## Stated goal
Copy out the passage of the marijuana discussion that starts with "I can sympathize" and finishes with "rest of us.", changing "tax burden" to "financial burden".

## Document text
Legalizing Marijuana and treating it like alcohol would no doubt be a good idea. It won't happen, for a variety of reasons.

For one thing, pot laws are federal. California can't legalize pot until the feds allow it.

For another, yes, doing so would be stepping on someone's toes. First, the moralists and authoritarians would try to shred any pol who suggested such a thing. If they were unsuccessful, there is a good chance that the drug dealers would mount a huge ad campaign, and failing that, hire a hit man.
 
Miss_Cleo.jpg

Legalizing Marijuana and treating it like alcohol would no doubt be a good idea. It won't happen, for a variety of reasons.

:rolleyes:
 
Frankly, I don't care. Don't know how much tax revenue that would generate, but he'd probably be stepping on somebody's profits in a big way. I couldn't care less if people toke all they want as long as I don't have to carry them at work or get creamed by them in traffic if they're under the influence.

http://uk.reuters.com/article/usPoliticsNews/idUKTRE54503R20090506

I can sympathize with that viewpoint. Let's make them fully responsible for what they do while under the influence, and ease the tax burden on the rest of us.
 
There are some really interesting ways that it could help address some of the serious issues California finds itself in, and certainly one of them would be through decriminalizing measures and finding a reasonable way to tax it, at nearly every level, but also still have the safeguards in place to protect the public.

I think key to it would be regulating it through its individual usage, and ensuring that it is still illegal to drive under the influence, and setting an age limit, some places off limits to consume etc. There are a few examples from other places around the world that certainly could serve as a working model, and tweak that as needed to suit California or American systems.

Then this will lift a much needed burden in the court and penal systems. Not to mention the time and change of focus that law enforcement could be had in not arresting otherwise law abiding citizens for having a joint.
 
Legalizing Marijuana and treating it like alcohol would no doubt be a good idea. It won't happen, for a variety of reasons.

For one thing, pot laws are federal. California can't legalize pot until the feds allow it.
Well that is a tricky question. Alaska has moved a bill through the house judiciary committee(I think) that pertains to skirting potential federal law on any new legislation regarding firearms. There is a potential for that because the feds are only supposed to regulate interstate commerce, and any marijuana grown is to be consumed in California.
http://housemajority.org/spon.php?id=26HB186
Also, the Justice department has a fair amount of discression in what takes priority on indictments etc.
I have read a few months ago that the Obama administration has made dealing with the dispenseries a low priority. The same was the case in Alaska after the AKSC upheld the Ravin decision, meaning that small amounts of marijuana in private homes were simply not prosecuted.

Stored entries
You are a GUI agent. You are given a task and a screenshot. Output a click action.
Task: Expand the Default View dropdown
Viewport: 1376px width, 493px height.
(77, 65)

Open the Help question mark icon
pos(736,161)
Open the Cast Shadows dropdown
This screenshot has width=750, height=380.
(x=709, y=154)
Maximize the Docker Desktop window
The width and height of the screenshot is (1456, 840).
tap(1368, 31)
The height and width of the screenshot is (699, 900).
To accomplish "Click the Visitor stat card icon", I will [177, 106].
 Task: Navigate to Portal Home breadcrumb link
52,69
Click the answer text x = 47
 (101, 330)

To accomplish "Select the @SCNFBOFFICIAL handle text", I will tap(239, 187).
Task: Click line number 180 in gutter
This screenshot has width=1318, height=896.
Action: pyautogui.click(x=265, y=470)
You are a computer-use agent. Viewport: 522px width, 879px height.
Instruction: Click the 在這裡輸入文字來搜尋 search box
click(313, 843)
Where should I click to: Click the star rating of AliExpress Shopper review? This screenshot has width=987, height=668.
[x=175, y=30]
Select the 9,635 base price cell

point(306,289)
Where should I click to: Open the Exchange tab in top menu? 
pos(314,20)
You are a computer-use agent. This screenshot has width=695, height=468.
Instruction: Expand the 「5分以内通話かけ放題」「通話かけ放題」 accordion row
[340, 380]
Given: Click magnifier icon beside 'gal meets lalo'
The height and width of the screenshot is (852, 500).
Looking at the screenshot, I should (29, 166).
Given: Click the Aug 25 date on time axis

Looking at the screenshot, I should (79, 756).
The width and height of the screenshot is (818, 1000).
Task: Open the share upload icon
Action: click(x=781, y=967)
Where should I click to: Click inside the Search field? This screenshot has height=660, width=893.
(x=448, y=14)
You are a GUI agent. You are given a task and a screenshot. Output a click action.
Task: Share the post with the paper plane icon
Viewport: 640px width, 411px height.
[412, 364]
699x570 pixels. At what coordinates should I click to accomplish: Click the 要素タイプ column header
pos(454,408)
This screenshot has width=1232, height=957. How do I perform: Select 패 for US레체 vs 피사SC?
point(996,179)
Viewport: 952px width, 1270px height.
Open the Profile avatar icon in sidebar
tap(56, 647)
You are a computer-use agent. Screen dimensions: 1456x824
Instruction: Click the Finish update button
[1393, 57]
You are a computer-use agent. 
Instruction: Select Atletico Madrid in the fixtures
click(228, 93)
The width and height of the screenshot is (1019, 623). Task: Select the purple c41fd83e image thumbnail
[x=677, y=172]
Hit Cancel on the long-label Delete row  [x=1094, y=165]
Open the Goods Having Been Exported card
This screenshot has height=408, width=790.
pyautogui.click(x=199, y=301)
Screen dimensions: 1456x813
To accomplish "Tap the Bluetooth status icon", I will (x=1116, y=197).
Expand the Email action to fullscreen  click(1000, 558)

## Solution for this task
I can sympathize with that viewpoint. Let's make them fully responsible for what they do while under the influence, and ease the financial burden on the rest of us.